My branch office in northern New Jersey employs about 90 people. On-site work and in-person collaboration were standard for us until March 2020, when we essentially closed the branch and opened 90 remote workplaces. Remarkably, there was no drop in productivity, and, in fact, a number of financial advisors in my branch had record years. The pandemic pushed us to become more agile, digital and efficient. And, as we continue to adapt, I see us becoming even more comfortable with a hybrid workplace model.
How did these changes affect your teams and your client relationships?
I saw two interesting trends. Regarding their needs, my colleagues thankfully continued to speak up, but I quickly learned I needed to ensure every person on the team was coping well and had the resources to be successful working from home. We also had to decouple “face time” and “effectiveness,” because it turned out that our employees were just as efficient, and sometimes even more so, at home than they were in a purely in-office environment. Regarding client relationships, I think advisors have had to adapt (and will continue to do so) as our clients increasingly embrace technology and take ownership of their financial well-being due to the ongoing pandemic. In this respect, COVID has compelled us to innovate.
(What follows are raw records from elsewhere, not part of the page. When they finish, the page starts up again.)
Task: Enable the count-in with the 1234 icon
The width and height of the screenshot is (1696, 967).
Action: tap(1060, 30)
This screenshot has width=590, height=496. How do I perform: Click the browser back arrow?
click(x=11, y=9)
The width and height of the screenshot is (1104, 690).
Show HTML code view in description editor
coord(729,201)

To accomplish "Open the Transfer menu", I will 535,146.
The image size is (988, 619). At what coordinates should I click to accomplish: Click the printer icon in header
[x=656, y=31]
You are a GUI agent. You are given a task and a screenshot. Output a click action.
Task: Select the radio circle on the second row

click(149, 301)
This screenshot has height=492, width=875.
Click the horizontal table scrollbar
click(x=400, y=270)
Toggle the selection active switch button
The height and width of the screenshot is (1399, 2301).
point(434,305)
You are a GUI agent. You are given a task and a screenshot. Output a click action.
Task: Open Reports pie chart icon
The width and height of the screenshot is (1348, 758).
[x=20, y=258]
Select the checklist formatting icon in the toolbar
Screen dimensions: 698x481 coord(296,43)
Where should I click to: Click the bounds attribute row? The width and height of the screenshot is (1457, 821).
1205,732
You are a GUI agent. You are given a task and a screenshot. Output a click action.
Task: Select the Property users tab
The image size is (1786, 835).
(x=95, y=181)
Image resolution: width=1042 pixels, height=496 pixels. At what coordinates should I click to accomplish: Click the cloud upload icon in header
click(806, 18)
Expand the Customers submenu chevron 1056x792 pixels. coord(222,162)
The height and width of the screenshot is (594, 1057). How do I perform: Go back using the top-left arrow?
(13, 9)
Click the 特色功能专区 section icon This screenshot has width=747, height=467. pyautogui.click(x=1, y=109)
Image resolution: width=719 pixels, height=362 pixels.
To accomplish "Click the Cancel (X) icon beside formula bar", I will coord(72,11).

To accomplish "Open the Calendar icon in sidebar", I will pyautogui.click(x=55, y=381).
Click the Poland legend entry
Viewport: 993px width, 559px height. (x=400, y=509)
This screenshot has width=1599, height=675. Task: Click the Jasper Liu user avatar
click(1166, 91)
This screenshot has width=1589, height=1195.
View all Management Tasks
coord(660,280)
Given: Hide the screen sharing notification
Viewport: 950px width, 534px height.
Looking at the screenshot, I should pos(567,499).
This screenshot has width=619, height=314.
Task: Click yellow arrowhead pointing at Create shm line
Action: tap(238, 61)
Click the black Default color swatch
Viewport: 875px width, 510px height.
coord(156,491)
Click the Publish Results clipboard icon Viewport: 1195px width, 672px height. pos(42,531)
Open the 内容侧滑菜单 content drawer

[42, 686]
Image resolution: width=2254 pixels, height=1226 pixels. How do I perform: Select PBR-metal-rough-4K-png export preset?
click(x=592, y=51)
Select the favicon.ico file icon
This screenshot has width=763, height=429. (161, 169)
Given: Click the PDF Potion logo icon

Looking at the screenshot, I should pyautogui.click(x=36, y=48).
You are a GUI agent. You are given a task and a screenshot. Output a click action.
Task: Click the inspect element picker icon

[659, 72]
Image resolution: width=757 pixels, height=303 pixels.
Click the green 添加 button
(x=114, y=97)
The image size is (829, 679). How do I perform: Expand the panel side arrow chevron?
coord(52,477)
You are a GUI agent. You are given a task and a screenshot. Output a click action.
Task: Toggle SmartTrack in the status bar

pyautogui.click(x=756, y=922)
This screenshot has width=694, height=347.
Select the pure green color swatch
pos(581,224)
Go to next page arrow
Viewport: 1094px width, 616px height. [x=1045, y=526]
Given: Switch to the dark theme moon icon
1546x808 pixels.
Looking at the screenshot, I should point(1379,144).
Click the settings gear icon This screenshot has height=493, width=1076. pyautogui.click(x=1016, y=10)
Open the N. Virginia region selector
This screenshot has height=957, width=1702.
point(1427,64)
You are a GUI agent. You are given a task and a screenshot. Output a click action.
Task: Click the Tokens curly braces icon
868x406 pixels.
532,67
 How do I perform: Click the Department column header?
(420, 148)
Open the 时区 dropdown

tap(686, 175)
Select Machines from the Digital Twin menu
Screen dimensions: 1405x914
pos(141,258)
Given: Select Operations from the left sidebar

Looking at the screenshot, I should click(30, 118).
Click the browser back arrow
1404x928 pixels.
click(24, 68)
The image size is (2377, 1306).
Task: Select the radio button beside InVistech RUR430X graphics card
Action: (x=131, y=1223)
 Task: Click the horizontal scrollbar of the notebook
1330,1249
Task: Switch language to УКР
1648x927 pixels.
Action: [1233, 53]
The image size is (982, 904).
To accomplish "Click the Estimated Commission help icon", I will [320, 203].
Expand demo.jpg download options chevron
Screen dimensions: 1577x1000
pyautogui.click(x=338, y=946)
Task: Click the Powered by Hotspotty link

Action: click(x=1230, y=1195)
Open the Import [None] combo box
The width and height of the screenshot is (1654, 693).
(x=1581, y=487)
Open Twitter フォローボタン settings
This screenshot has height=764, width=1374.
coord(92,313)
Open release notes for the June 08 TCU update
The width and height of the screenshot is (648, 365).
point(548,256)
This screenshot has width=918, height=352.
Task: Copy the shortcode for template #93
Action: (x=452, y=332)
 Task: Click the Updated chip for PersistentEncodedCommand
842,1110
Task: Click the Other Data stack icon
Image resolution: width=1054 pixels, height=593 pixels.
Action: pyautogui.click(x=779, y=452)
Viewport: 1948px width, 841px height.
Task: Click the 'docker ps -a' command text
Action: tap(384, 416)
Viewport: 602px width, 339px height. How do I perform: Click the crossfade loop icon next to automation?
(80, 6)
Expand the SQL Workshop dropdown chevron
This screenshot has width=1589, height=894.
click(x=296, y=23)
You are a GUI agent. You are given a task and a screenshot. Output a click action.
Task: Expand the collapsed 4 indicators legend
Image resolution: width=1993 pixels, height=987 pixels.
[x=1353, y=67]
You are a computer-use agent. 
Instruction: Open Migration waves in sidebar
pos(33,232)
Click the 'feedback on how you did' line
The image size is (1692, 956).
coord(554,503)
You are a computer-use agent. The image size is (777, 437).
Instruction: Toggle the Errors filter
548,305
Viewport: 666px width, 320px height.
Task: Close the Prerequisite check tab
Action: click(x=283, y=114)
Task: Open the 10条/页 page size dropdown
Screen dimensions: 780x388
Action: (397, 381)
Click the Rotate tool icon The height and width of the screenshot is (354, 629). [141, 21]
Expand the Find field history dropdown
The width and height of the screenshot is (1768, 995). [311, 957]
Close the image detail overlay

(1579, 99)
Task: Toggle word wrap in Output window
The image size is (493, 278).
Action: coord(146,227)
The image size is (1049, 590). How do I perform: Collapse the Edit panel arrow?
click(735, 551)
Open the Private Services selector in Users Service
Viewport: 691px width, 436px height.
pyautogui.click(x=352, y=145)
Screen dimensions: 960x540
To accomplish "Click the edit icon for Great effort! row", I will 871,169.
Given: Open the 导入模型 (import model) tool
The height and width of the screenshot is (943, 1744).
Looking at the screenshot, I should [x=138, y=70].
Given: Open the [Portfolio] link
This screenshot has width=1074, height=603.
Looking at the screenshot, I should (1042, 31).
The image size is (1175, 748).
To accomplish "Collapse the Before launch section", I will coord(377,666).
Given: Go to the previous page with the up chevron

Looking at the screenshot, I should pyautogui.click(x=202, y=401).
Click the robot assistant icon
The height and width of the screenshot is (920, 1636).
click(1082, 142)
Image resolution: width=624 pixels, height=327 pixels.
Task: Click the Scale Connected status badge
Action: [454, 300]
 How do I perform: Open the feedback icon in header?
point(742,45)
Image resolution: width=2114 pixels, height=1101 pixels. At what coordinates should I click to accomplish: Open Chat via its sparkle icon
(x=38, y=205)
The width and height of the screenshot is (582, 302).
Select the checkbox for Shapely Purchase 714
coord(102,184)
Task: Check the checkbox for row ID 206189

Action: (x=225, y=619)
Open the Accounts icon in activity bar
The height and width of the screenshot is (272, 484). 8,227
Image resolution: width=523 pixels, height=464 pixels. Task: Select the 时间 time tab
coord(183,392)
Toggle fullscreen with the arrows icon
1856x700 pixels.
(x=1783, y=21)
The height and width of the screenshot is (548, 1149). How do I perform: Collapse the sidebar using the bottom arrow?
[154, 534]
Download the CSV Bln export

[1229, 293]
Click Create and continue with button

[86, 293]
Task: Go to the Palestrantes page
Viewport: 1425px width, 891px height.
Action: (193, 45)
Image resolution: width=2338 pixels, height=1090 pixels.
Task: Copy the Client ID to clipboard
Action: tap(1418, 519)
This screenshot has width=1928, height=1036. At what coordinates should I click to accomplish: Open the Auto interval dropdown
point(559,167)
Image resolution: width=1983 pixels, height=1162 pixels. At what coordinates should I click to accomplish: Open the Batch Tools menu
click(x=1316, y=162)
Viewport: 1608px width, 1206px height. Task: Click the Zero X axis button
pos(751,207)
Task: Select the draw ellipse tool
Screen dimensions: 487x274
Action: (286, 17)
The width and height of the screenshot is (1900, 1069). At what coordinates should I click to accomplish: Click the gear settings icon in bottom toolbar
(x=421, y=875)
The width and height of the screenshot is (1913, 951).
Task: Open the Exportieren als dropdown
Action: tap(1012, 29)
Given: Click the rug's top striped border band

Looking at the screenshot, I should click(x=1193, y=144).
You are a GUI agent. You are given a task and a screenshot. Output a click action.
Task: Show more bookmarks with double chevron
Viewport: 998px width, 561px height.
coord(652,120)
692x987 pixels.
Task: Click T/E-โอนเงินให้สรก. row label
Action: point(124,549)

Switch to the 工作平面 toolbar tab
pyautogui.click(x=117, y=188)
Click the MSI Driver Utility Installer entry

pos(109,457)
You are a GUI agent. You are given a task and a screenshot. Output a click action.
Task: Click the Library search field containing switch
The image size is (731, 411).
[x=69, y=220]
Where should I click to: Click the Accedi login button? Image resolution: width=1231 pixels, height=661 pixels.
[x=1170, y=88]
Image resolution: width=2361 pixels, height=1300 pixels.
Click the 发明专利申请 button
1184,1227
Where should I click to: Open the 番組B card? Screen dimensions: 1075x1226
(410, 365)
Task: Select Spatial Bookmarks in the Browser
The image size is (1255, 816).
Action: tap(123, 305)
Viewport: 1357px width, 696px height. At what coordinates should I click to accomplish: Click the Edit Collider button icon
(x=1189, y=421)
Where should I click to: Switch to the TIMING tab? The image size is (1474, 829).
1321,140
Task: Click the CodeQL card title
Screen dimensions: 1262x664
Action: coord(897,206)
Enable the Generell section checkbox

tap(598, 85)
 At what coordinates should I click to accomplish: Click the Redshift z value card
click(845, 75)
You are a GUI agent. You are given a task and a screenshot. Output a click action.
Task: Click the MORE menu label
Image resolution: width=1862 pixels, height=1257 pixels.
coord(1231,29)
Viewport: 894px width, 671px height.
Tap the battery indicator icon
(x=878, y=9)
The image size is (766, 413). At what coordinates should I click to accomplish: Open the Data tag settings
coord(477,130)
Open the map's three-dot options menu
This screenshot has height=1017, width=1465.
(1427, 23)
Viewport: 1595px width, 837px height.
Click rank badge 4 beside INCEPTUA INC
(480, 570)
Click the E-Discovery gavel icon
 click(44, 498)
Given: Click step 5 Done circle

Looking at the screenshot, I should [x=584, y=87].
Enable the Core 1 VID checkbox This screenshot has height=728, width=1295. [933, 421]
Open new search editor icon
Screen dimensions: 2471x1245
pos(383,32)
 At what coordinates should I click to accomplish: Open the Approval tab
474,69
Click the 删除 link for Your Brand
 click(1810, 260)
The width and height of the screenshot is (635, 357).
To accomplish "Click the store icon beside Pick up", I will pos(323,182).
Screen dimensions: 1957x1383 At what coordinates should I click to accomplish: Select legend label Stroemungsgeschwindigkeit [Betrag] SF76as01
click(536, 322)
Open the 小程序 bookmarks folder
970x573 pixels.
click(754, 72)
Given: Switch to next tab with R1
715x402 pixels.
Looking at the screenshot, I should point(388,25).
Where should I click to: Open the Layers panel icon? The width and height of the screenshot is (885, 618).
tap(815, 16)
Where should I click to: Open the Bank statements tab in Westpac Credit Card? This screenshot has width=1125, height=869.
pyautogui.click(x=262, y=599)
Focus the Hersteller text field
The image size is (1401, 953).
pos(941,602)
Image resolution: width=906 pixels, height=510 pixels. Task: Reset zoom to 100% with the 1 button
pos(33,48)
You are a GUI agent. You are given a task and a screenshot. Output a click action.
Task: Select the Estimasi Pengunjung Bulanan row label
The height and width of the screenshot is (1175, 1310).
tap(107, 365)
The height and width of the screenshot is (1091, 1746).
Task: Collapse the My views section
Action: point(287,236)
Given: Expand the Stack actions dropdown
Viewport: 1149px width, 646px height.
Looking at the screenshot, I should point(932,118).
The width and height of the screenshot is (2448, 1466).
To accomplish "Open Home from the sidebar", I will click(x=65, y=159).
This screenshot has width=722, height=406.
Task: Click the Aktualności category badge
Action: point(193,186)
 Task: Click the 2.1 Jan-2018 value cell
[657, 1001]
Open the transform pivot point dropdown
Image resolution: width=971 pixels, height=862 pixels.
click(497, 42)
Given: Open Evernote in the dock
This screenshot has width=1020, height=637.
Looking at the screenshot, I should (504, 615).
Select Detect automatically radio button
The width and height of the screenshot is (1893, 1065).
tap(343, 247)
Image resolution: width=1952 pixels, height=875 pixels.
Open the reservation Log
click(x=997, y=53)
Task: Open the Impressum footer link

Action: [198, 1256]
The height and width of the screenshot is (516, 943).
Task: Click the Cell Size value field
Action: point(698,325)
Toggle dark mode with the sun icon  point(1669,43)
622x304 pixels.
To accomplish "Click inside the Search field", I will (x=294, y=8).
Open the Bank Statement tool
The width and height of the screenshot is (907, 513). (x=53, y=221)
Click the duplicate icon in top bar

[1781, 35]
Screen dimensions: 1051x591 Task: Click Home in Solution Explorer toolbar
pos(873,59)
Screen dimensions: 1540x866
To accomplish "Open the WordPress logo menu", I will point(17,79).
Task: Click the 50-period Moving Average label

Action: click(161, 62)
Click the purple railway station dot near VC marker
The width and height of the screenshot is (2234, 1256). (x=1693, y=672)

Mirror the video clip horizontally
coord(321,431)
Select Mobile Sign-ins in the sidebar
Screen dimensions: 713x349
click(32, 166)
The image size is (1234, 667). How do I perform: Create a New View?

Collaborative workplaces are a hallmark of our success. Did 2020 upend everything?
Not at all. How we work together has just evolved along with our workplaces. For example, much of our pre-pandemic collaboration was conducted in person; a remote-working model requires intentionality. Collaborating online is largely unchanged, but our team check-ins now encompass business, family, work–life balance and personal well-being. Additionally, prior to the pandemic, I could leave personal matters at the office door. In a home-working environment, I’ve essentially been invited into my employees’ personal lives (and they into mine). Remarkably, collaboration within and among my teams has increased in the last year, along with productivity and client service, partially because I’m more in tune with my employees as individuals.
Did social challenges like the ongoing racial tension in the US have an effect on your workplace?
Yes, and some of those effects were generally positive. In the past few months, I’ve had many meaningful conversations on formerly “taboo” subjects like racism. The need for change was thrust upon us in the US, but events here sparked developments across the firm. For example, engagement with our multicultural employee networks in the US, UK and Switzerland has skyrocketed, and most of my black colleagues and I have had numerous opportunities to advise, educate and even console colleagues. Our challenges are daunting, but I’m seeing a movement as opposed to a moment, and that’s encouraging.
How did you maintain your own balance in such a turbulent year?
UBS has done a good job, I think, of offering various tools, resources and online learning opportunities to help us cope with the stresses we experienced in 2020. I’m a particularly big fan of meditation as a way to decompress and unwind after a challenging day at work, and I’ve recently been using a popular mindfulness app that the firm made available to all employees globally. It really helps me refocus, re-center and maintain a sense of balance in my life.